I sincerely appreciate Senator Kyl's willingness to incorporate my 
language into the Federal Prisoner Health Care Copayment Act that 
allows state and local facilities to collect health care copayment fees 
when housing pre-sentencing federal prisoners.
    I also worked with Senator Kyl and members of the Judiciary 
Committee to include sufficient flexibility in the Kyl-Johnson bill for 
the Bureau of Prisons and local facilities contracting with the 
Marshals Service to maintain preventive-health priorities. The Kyl-
Johnson bill prohibits the refusal of treatment for financial reasons 
for appropriate preventive care. I am pleased this provision was 
included to pre-empt long term, and subsequently more costly, health 
problems among prisoners.
    The goal of the Kyl-Johnson Federal Prisoner Health Care Copayment 
Act is not about generating revenue for the federal, state, and local 
prison systems. Instead, current prisoner health care copayment 
programs in 34 states illustrate the success in reducing the number of 
frivolous health visits and strain on valuable health care resources. 

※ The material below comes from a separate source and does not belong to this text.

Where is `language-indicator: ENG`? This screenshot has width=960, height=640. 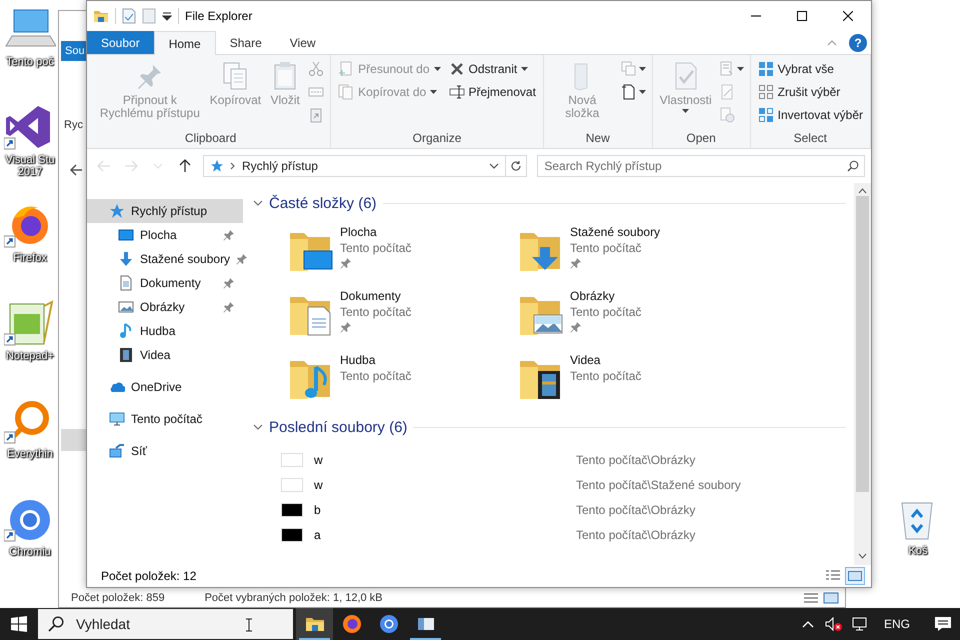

The Kyl-Johnson bill will ensure that adequate health care is available 
to those prisoners who need it, with out/straining budgets of 
taxpayers.
    I am pleased the Senate passed the Kyl-Johnson Federal Prisoner 
Health Care Copayment Act last year, and I am hopeful that the House 
will act on this legislation before the end of this session. A 
companion bill, sponsored by Representative Salmon, has bipartisan 
support and is now waiting action by the House Judiciary Committee. I 
look forward to working with members of the House on this important 
piece of legislation, and I once again thank Chairman Thurmond, Ranking 
Member Schumer, and Members of the Subcommittee for giving me the 
opportunity to discuss this issue with you today.